[SUPPLIED ENTRIES Boundary: Start]

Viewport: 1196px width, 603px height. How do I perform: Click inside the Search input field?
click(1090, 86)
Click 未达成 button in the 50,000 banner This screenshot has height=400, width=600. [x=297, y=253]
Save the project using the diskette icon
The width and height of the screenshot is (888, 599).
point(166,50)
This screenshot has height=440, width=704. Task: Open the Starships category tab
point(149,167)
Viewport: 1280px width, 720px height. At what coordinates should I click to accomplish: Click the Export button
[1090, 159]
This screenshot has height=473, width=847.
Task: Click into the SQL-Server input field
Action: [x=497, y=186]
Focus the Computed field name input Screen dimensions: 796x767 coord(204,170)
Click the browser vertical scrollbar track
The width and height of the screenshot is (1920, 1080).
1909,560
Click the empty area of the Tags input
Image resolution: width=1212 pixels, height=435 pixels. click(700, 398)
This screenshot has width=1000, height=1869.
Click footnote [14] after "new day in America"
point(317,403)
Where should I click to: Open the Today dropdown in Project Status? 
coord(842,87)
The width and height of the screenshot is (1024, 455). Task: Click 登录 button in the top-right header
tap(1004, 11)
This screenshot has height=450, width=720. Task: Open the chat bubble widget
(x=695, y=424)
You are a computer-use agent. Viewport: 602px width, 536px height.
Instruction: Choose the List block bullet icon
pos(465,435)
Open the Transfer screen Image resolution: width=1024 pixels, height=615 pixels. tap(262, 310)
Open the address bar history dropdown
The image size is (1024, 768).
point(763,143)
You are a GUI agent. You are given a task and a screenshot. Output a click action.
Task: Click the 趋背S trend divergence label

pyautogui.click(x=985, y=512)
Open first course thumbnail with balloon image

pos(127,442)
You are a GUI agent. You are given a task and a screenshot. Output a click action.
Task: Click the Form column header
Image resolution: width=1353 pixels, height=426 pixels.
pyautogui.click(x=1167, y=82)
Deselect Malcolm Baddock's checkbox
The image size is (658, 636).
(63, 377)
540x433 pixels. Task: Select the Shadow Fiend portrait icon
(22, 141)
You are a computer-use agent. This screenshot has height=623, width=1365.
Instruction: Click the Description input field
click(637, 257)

[SUPPLIED ENTRIES Boundary: End]

» **YOUR GOAL**: Hand back the whole listing, exactly as it is.

» **RESPONSE AREA**:
Viewport: 1196px width, 603px height. How do I perform: Click inside the Search input field?
click(1090, 86)
Click 未达成 button in the 50,000 banner This screenshot has height=400, width=600. [x=297, y=253]
Save the project using the diskette icon
The width and height of the screenshot is (888, 599).
point(166,50)
This screenshot has height=440, width=704. Task: Open the Starships category tab
point(149,167)
Viewport: 1280px width, 720px height. At what coordinates should I click to accomplish: Click the Export button
[1090, 159]
This screenshot has height=473, width=847.
Task: Click into the SQL-Server input field
Action: [x=497, y=186]
Focus the Computed field name input Screen dimensions: 796x767 coord(204,170)
Click the browser vertical scrollbar track
The width and height of the screenshot is (1920, 1080).
1909,560
Click the empty area of the Tags input
Image resolution: width=1212 pixels, height=435 pixels. click(700, 398)
This screenshot has width=1000, height=1869.
Click footnote [14] after "new day in America"
point(317,403)
Where should I click to: Open the Today dropdown in Project Status? 
coord(842,87)
The width and height of the screenshot is (1024, 455). Task: Click 登录 button in the top-right header
tap(1004, 11)
This screenshot has height=450, width=720. Task: Open the chat bubble widget
(x=695, y=424)
You are a computer-use agent. Viewport: 602px width, 536px height.
Instruction: Choose the List block bullet icon
pos(465,435)
Open the Transfer screen Image resolution: width=1024 pixels, height=615 pixels. tap(262, 310)
Open the address bar history dropdown
The image size is (1024, 768).
point(763,143)
You are a GUI agent. You are given a task and a screenshot. Output a click action.
Task: Click the 趋背S trend divergence label

pyautogui.click(x=985, y=512)
Open first course thumbnail with balloon image

pos(127,442)
You are a GUI agent. You are given a task and a screenshot. Output a click action.
Task: Click the Form column header
Image resolution: width=1353 pixels, height=426 pixels.
pyautogui.click(x=1167, y=82)
Deselect Malcolm Baddock's checkbox
The image size is (658, 636).
(63, 377)
540x433 pixels. Task: Select the Shadow Fiend portrait icon
(22, 141)
You are a computer-use agent. This screenshot has height=623, width=1365.
Instruction: Click the Description input field
click(637, 257)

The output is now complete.